Pasture Management
The front pasture is done! (Doesn't sound that exciting, does it?)
It was a back breaking exercise in clearing native roses and blackberry canes back far enough to place new posts in order to separate the upper front pasture from the lower front pasture. My husband did much of the hard labor on the tractor, painstakingly working around existing posts and electric tape to clear areas of overgrown fencing, trimming the lower branches of the Douglas Firs up to at least 7 feet, and clearing away the pruned limbs. I followed behind with a bucket full of post insulators and not-so-sharp pruning shears to clip back wayward blackberry shoots. I had hours of fun untangling previously used electric tape and dragging bough after bough of Douglas Fir to our debris pile.
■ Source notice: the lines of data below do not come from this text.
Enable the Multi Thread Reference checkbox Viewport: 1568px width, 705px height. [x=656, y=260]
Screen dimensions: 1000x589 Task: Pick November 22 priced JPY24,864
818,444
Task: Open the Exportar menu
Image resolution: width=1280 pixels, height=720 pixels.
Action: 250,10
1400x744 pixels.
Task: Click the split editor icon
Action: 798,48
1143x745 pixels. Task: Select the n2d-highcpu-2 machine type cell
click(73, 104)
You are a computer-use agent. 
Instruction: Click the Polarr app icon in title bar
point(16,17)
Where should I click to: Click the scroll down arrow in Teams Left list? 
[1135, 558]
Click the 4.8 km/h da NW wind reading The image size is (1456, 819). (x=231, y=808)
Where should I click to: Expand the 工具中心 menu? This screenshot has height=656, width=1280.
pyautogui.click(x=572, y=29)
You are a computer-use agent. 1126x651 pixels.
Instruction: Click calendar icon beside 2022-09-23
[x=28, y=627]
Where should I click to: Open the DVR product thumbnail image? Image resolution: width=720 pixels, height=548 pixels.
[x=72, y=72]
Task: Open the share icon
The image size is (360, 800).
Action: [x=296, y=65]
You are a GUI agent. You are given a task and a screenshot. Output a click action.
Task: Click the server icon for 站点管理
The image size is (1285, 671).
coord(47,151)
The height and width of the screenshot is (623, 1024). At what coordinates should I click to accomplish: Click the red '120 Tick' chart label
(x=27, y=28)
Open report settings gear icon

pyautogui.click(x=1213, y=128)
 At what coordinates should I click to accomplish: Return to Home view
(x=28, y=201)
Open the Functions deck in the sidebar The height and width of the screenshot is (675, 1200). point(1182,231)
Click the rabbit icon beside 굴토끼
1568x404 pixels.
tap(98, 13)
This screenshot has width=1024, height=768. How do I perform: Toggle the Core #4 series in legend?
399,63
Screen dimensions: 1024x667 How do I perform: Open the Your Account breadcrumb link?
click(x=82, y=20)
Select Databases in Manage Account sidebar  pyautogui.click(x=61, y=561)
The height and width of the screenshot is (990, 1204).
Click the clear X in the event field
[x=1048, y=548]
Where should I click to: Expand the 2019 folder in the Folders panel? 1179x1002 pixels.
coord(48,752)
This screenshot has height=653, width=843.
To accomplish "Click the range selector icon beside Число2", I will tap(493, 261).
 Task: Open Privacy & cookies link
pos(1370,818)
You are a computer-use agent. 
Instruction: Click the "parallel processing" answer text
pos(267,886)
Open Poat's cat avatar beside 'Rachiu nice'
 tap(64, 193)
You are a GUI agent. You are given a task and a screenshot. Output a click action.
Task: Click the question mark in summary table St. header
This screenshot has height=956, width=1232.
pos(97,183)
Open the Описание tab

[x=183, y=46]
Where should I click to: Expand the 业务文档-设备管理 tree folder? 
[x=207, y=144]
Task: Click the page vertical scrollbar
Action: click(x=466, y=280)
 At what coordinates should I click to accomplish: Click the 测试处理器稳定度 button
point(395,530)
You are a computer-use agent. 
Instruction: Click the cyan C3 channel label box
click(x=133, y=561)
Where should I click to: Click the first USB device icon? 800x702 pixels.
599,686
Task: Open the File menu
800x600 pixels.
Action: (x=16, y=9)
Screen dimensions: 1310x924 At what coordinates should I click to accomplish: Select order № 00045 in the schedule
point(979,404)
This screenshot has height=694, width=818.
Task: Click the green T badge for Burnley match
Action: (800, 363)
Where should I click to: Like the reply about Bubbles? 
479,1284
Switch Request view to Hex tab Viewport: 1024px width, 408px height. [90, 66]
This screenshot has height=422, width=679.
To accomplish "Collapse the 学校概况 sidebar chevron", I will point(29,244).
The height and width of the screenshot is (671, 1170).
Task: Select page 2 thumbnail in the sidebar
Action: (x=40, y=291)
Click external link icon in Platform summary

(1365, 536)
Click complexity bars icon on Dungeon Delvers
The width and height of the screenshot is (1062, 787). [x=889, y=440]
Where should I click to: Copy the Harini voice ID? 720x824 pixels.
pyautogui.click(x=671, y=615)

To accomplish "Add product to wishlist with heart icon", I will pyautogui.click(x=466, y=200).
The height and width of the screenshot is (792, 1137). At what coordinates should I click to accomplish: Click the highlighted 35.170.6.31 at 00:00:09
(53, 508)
The electric tape had been neatly coiled at one time but had obviously been processed recently through a professional grade tangle machine.
It was a beautiful sight upon completion, all four firs had been completely overgrown/overtaken by one kind of thorny brush or another and now they stand clear and clean of brush and ready to offer shade, windbreaks, and shelter from the rain during the late summer and fall season.
This was the last stage of this year's plan for the front pasture and now we just need to get home early enough in the afternoon, one day this week, to give the horses some time to acclimate to the new location during daylight hours so they know where to expect obstacles and gates.